- **SOURCE EXTRACT**:
I am not sure how this paper:

  http://www.cs.cornell.edu/People/francis/p13-ratnasamy.pdf

relates to the LMS proposal or to an ALT-like structure.  Nor have
you mentioned how your system would incorporate multiple physical
MSes (Map Servers) presumably reachable by your system in ways which
are topologically different both in terms of LMS routers and their
tunnels and the actual paths these tunnels take on DFZ and other
routers and their physical data links.

Because your structure is highly compressed, with few levels, I am
not surprised that you can get small numbers of hops.  ITR caching
will of course mean that for a sequence of two to many thousands of
packets sent from one host to another, there would be a single
mapping lookup or perhaps no lookup due to to the ITR already having
the mapping it needs in its cache.

When I wrote:

> There are insufficient details in the proposal to evaluate how well
> the basic infrastructure of ITRs and ETRs would work, considering
> the unknown nature of mapping delays,

I meant to infer that the "mapping delays" are unknown, in part
because I don't understand how the system would work at all - how
routers could maintain millions of BGP sessions and tunnels, how
redundant routers and MSes could be accommodated etc.


>     reliability of the global mapping system,
> 
> The reliability of the global mapping system lies in its
> redundancy and efficient communications between mapping servers. The
> test needs real environment and actual implementation, however I do not
> see there is logic fault in the layered mapping system. Perhaps we can
> draw lessons from DNS, which run effectively.

I think you are just providing vague references to DNS, when you need
to show exactly how your newly proposed structure would work, be
robust against single points of failure, be possible to implement
with realistic amounts of RAM, CPU power etc.

>     the problems of Path MTU Discovery (due to tunneling via
>     encapsulation)
>  
> MTU issue is inherent in the map-and-encap scheme. However, address
> rewriting needs intermediate routers to change the packet headers, which
> is insecure and brings many issues such as checksum
> conformity; comprising both core and edge addresses in one form only
> handle the problem by shrinking the size of namespace. You have proposed
> to estimate MTU along the tunnels, yet I do not know whether it is
> effective.

If you want to have a complete proposal for scalable routing, I think
you need to show exactly how you would solve any problems such as
PMTUD for the tunnels you are using.  I think you need to specify
exactly what tunneling protocols you would use, and how they handle
PMTUD for IPv4 and IPv6, including when these tunnels themselves are
going through other tunnels you can't control or foresee.


>     and difficulties with an ITR reliably probing
>     reachability of the destination network via multiple ETRs.

- **STORED ROWS**:
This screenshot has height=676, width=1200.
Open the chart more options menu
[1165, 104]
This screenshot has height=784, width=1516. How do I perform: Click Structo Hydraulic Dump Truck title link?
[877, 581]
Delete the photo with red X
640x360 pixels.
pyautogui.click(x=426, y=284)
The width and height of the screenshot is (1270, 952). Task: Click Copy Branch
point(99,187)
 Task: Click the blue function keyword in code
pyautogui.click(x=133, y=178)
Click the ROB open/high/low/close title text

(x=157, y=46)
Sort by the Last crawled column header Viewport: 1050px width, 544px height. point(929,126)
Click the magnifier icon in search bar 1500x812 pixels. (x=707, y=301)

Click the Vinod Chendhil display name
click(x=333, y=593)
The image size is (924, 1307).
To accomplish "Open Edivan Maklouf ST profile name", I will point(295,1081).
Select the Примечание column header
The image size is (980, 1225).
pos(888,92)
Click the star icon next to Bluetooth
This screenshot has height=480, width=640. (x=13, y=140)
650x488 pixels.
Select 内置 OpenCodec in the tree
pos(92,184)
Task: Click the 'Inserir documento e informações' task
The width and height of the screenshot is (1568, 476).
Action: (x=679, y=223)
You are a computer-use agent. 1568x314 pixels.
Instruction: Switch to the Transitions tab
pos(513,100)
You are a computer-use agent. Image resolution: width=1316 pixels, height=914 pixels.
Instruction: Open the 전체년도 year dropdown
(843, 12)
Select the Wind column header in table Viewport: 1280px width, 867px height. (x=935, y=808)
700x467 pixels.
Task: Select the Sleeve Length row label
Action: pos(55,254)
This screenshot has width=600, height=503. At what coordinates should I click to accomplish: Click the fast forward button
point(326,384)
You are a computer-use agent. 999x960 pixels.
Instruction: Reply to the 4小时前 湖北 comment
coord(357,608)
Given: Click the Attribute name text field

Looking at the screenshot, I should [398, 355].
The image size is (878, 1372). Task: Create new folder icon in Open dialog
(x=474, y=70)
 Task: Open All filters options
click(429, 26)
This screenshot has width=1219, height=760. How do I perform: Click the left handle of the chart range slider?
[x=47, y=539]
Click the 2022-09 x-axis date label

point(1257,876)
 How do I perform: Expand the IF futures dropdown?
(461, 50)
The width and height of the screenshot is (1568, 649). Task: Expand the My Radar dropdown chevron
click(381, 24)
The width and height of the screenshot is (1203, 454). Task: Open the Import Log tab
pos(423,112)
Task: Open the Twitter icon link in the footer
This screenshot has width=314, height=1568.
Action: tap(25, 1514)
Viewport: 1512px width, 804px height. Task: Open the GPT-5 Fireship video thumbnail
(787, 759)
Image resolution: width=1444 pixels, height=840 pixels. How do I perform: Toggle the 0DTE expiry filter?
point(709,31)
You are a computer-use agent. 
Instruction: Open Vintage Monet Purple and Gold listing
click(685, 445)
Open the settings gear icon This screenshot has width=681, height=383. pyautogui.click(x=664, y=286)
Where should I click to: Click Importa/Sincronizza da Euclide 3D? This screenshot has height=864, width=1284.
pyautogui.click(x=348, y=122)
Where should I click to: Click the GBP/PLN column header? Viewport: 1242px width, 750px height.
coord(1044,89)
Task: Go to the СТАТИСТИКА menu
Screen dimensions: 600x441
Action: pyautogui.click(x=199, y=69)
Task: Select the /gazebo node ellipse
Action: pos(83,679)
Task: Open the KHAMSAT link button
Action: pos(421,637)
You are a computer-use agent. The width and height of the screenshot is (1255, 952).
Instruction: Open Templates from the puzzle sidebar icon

- **REQUESTS**:
a) From the message critiquing the LMS mapping proposal, copy verbatim the passage from "If you want" to "via multiple ETRs.".
b) Write the next part of the message critiquing the LMS mapping proposal, starting right after its last line.

- **THE RESULTS**:
a)
If you want to have a complete proposal for scalable routing, I think
you need to show exactly how you would solve any problems such as
PMTUD for the tunnels you are using.  I think you need to specify
exactly what tunneling protocols you would use, and how they handle
PMTUD for IPv4 and IPv6, including when these tunnels themselves are
going through other tunnels you can't control or foresee.


>     and difficulties with an ITR reliably probing
>     reachability of the destination network via multiple ETRs.

b)
> 
> ITR receive multiple mappings in the response, each with different
> priorities. ITR can select a most preferred ETR to forward packets to,
> while using others as backups.

Yes - this is the basic LISP approach.  But how does the ITR decide
which ETRs can currently send packets to the destination network?
The LISP people have been grappling with this since LISP's inception
three or so years ago.  The ITR doesn't have a way of probing through
the ETR to a host or router in the destination network, since it
doesn't have any information on what IP address to test, or how to
probe reachability to them.

With Ivip, the ITRs make no such decisions.  The mapping is a single
ETR address.  The end-user whose network this is either controls the
mapping themselves, or appoints a multihoming monitoring company to
probe reachability however the end-user likes, and then controls the
mapping to restore service in the event of a failure of an ETR, its
ISP or the link from the ETR to the destination network.


> I do not know whether the following relates to answer your question, I
> just write down to improve the clarification: A mapping server is the
> authorative of the mapping information of its charged edge
> address. It should (and could) know the connectivity of ETRs and charged
> edge addresses in time. When an ITR caches the locator information
> of mapping servers which it thinks may be useful (as suggested in the
> two-stage cache mechanism), the ITR can periodically request the mapping
> servers about its interested mapping information to get the current
> reachability information.

You could do this.  In this scenario there are no options in the
mapping - the mapping would contain a single ETR address, and the
mapping server somehow tests reachability and changes the mapping
accordingly.  But then, in order to achieve, for instance, 30 second
response times to outages, every ITR in the world would need to
request mapping every 30 seconds (as long as it is still handling
packets addressed to the destination network).  This will place a
huge load on your system, especially since I think you are sending
traffic packets through your network of tunnels and routers, as
data-driven mapping requests, and so the packets get delivered via
the Network.  Even if you just sent short mapping requests, rather
than data packets, you would still have an enormous load on the
mapping network and the map servers.

LISP doesn't do this.  It returns mapping information with longer
caching times than the desired times for multihoming service
restoration.  The mapping consists of multiple ETR addresses with
priorities.  Then the difficulty is how the ITRs decide which of the
ETR addresses to use.  As noted above, Ivip is completely different -
and separates out the reachability testing and mapping
decision-making from the CES architecture itself, making it the
responsibility of the end-user network.

>     Most of the proposal concerns a new global, distributed, mapping query
>     system based on the ALT concepts of each node in the tree-like structure
>     being a router, using tunnels to other such nodes, and all such nodes
>     using BGP to develop best paths to neighbours.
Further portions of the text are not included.